Books of Note

The Bomb: A Life
By Gerard DeGroot, Harvard University, May 2005, 397 pp.

Gerard DeGroot chronicles a broad tableau of nuclear history from the first realization of the possibility of the atom bomb in the physics labs of Europe, to its birth in Los Alamos, its use in war, and its subsequent proliferation. The book spans seven decades of the bomb’s influence on politics and popular culture, but DeGroot puts far more emphasis on the period before the 1962 Cuban missile crisis. Controversially, he downplays the events that followed, particularly the arms control negotiations of later decades. “Once the atomic powers decided that the best protection against a bomb was another bomb, any talk of arms reduction was rendered irrevocably futile,” he writes.
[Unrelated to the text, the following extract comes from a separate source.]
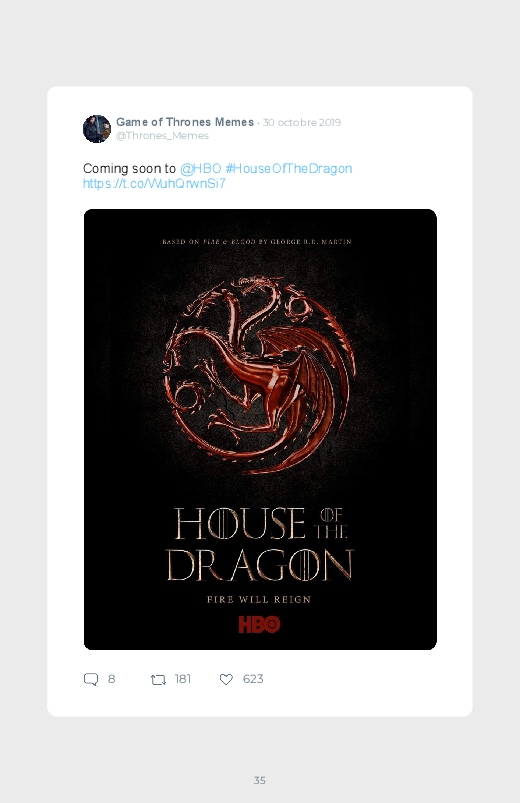This screenshot has height=803, width=520.
Task: Click the Based on Fire & Blood credit line
Action: click(257, 242)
South Africa's Weapons of Mass Destruction
By Helen E. Purkitt and Stephen F. Burgess, Indiana University Press, May 2005, 322 pp.
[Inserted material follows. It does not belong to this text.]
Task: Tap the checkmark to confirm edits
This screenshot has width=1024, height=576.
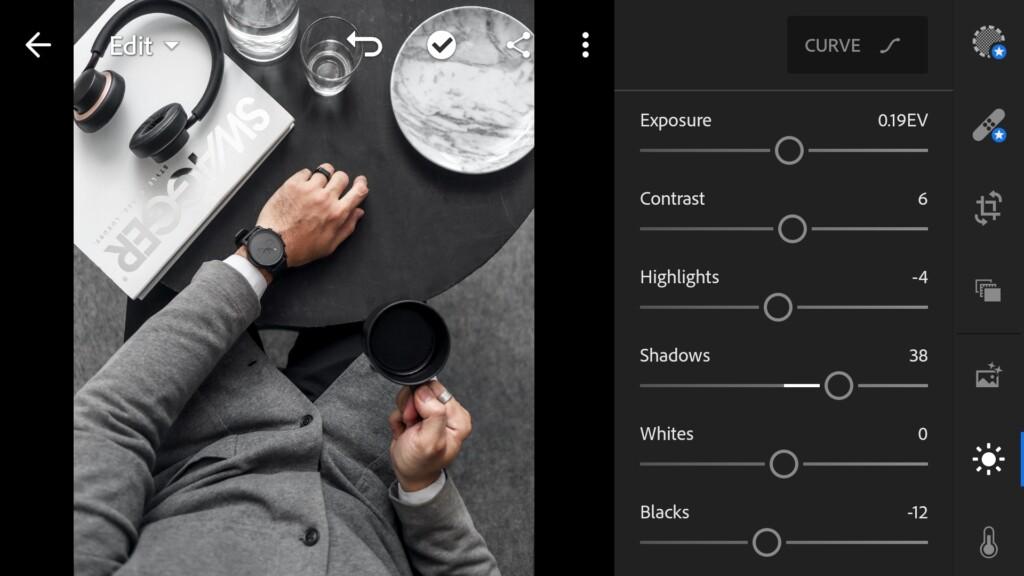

On the basis of extensive archival evidence and interviews with military and political officials, Helen Purkitt and Stephen Burgess offer a comprehensive analysis of South Africa’s secret development and then voluntary disarmament of its nuclear, chemical, and biological weapons. Their story is a cautionary tale for policymakers. As they note, South Africa was able to circumvent sanctions through its network of agents around the world, suggesting how difficult it is to prevent a committed nation from obtaining banned materials or technologies. To prevent countries from violating nonproliferation norms, states must go beyond sanctions and consider other factors such as domestic politics, bureaucratic organization, and leadership psychology. Similarly, South Africa’s disarmament points to several determinants that policymakers might consider in attempting to prod other states to follow a similar path, such as the decline of regional security threats and changes in domestic politics.


The Worlds of Herman Khan: The Intuitive Science of Thermonuclear War
By Sharon Ghamari-Tabrizi, Harvard University Press, April 2005, 387 pp.

Sharon Ghamari-Tabrizi delves into the remarkable and terrifying world of Herman Kahn, offering a unique portrait of the analyst who gleefully articulated a vision of a survivable post-nuclear war world. Highlighting Kahn’s infamous jokes about mass annihilation as well as quirks of the Cold War era—the high consumption of tranquilizers—Ghamari-Tabrizi describes the occult culture at the RAND Corporation, where Kahn and his fellow nuclear researchers sought to fill in the blanks of strategic uncertainty. At RAND, Kahn used systems analysis and mathematical and scientific tools to forecast, among other things, extravagant threat scenarios. Khan’s 1961 book, On Thermonuclear War was the first effort to explore the possible effects and strategic options of nuclear war. The author hints that Kahn’s complex vision of civil defense—200 million underground shelters—might have unintentionally helped convince President Dwight Eisenhower that American society could not survive and rebuild from a nuclear war.